C [-] Max Abs Error [%] Ave Abs Error [%]
0.1 4.04 2.53
0.2 8.55 5.52
0.3 14.29 9.43
0.4 21.42 14.22
0.5 29.83 19.75
0.6 39.73 26.42

ASHRAE Propylene Glycol

C [-] Max Abs Error [%] Ave Abs Error [%]
0.1 0.30 0.20
0.2 0.16 0.07
0.3 0.25 0.12
0.4 0.20 0.09
0.5 0.12 0.08
0.6 0.19 0.14

ASHRAE Ethylene Glycol

C [-] Max Abs Error [%] Ave Abs Error [%]
0.1 2.30 1.05
0.2 2.30 1.53
0.3 1.96 1.72
0.4 1.83 1.66
0.5 1.96 1.66
0.6 1.98 1.53

EES is way off, and ASHRAE looks really good. One caveat is that I'm currently uncertain whether the E+ concentration values are mass-based or volume-based. However, when comparing the differences, it appears to only change the results by a few percent and not the 20+% differences we're seeing. I suspect this could be part of the cause for the EES differences, but I don't think it explains it totally.

I haven't compared E+ to EES, but it looks like ASHRAE and CoolProp agree pretty well. I suggest we make a couple of changes. First, we should at least clarify whether the glycol concentrations are mass- or volume-based. That's probably just a docs update. Second, we should update the cp values for PG, EG, and maybe water to be closer to the ASHRAE values.
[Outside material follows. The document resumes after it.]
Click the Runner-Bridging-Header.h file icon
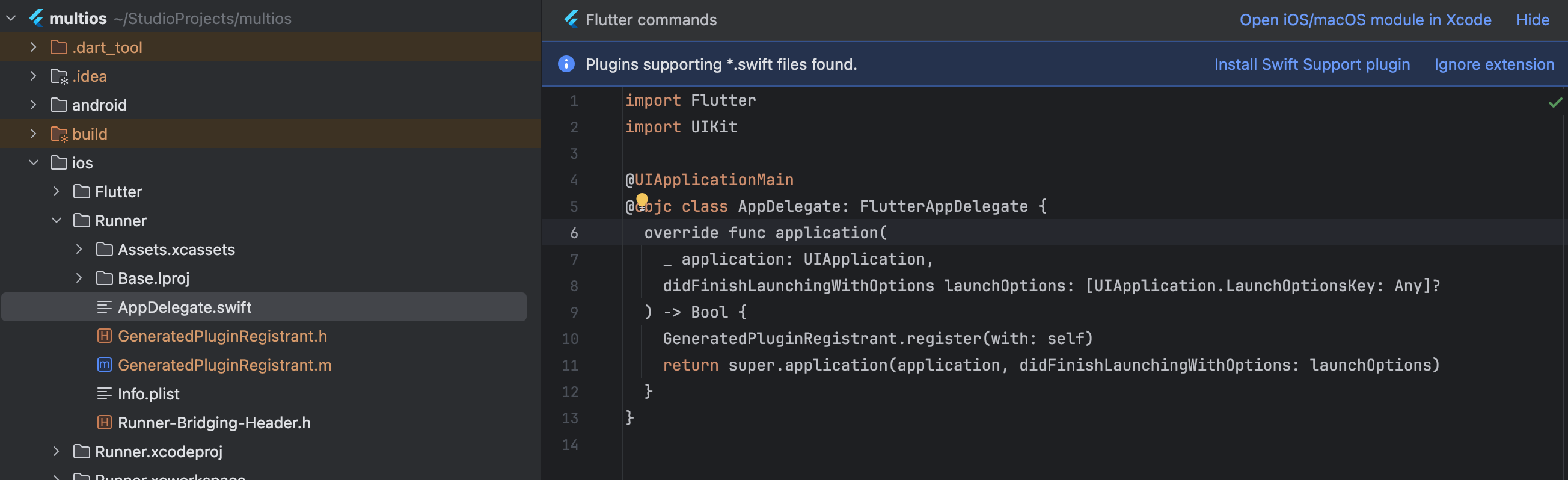 click(104, 423)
ASHRAE values are volume-based but I suspect we would want to keep it defined as mass-based in E+. Third, someone -- which is probably me -- should take a look at the rest of the properties and make sure they square with current sources. This can come incrementally, later.

bonnema commented 4 years ago

@mitchute I was surprised that EES was so far off. I double-checked, and I had the units wrong. EES is expecting a percent for concentration. I re-ran, and new values are here. Does this look any better? I included the EES table headers this time, the units are there. Sorry...

mitchute commented 4 years ago

Yes, that's much better. Both are less than 0.01% error. Now we have a consensus between EES, ASHRAE, and CoolProp. I'll update the cp values for EG and PG. I'll check the water values, but I expect they'll need to be updated too. I'll add the hardcoded Delta h values in the new CalcEnthalpyGlycol function.